Coming to My Senses
In the last few weeks I’ve become consumed with a great many worries. Some of these worries we carry together…unrelenting war, the deepening of poverty in our country and world, a mortgage and credit crisis that is pinching many families, the costs of food and energy, a spiritual malaise that deprives us of the life and dignity that God intends for us all. I also carry the concern for how best to answer God’s claim on my life as I work to lead this community of faith forward in discerning God’s preferred future for our congregation. On top of all of this, Sally and I are preparing to send a daughter to college in an uncertain world where the costs of such an education continue to rise. I have been consumed. In the last couple of days, I’ve come to my senses and realized that I’ve been wandering in the wilderness in this worry.
It is so easy to get here. We start out with giving these worries, needs and concerns to God. We know that giving these things to God is something that God welcomes. We know that worrying about such things very often gets in our way with a deepening relationship with God. Pretty soon after we stop giving these worries, needs and concerns to God our focus turns inward and we lose sight of God. It’s very much like a trip to the store with young children. We make sure that the child knows that it is important that he/she pay attention to us and not get separated. How many times does the child get distracted by something of interest, look away and then realize that they’ve lost sight of you. How easy it is for us to get distracted by the many things that weigh on us and then lose sight of God’s movement in our life.
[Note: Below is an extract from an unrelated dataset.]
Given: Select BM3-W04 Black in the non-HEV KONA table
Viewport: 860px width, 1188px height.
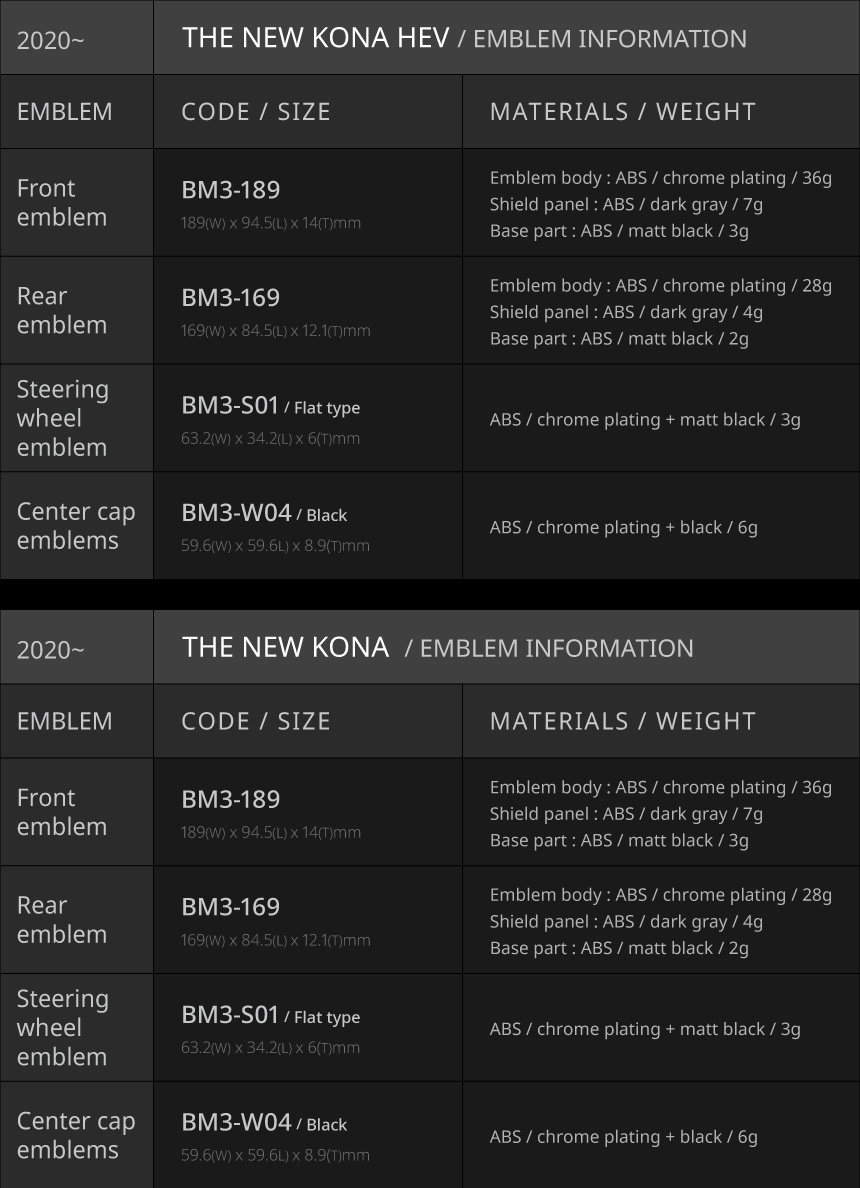Looking at the screenshot, I should 264,1124.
That moment of coming to our senses can be a difficult moment. It can be a moment of panic. It can be a moment of confusion. It can be a moment of paralysis as we don’t know where next to go or how to find our way back to God and back to the path. “Now what?” I think we can take a lesson from the National Park Service. When lost in the wilderness, the rangers will remind people to not go wandering. Searchers have a better chance of finding you if you stay put. Spiritually speaking this is what the Psalmist proclaims in the 40th Psalm when he writes: “I waited patiently for the Lord, in time God hear my cry. He lifted my feet upon the rock out of the miry bog.” When I came to my senses and realized where I was, I simply waited for and looked for God in the silence of my wilderness. As I began to relinquish the death grip on the things that worried and distracted me, I felt the refreshing and life giving movement of the Holy Spirit. God came to me to renew me, take me by the hand and raise my feet upon the rock.
In a world where there is a lot to worry about…In a world that is looking less and less like we’re used to seeing it, it is easy to be consumed by our own needs, worries and fears. Even when we grow in our discipleship, trust and relationship with God we will never completely outgrow our distractability. The grace and the good news is that even when we are so distracted, God is never absent from us. God will and does continue to sustain us even though we may not realize it at the time. When we come to our senses and engage the trust to wait for the Lord, to look for the Lord who is present, God will indeed always raise our feet upon the rock.
Our life, our world and our future is in God’s hands. This doesn’t mean there won’t be trials. This doesn’t mean that we won’t face adversity. The path to the life that God has in mind for us means that we continue to walk through an uncertain world. Because of what God has shown us in the cross and resurrection of Christ we can walk through this uncertain world in faith and trust. When we pledge our self to this path, God, by His grace, will always encourage and strengthen us to walk this path.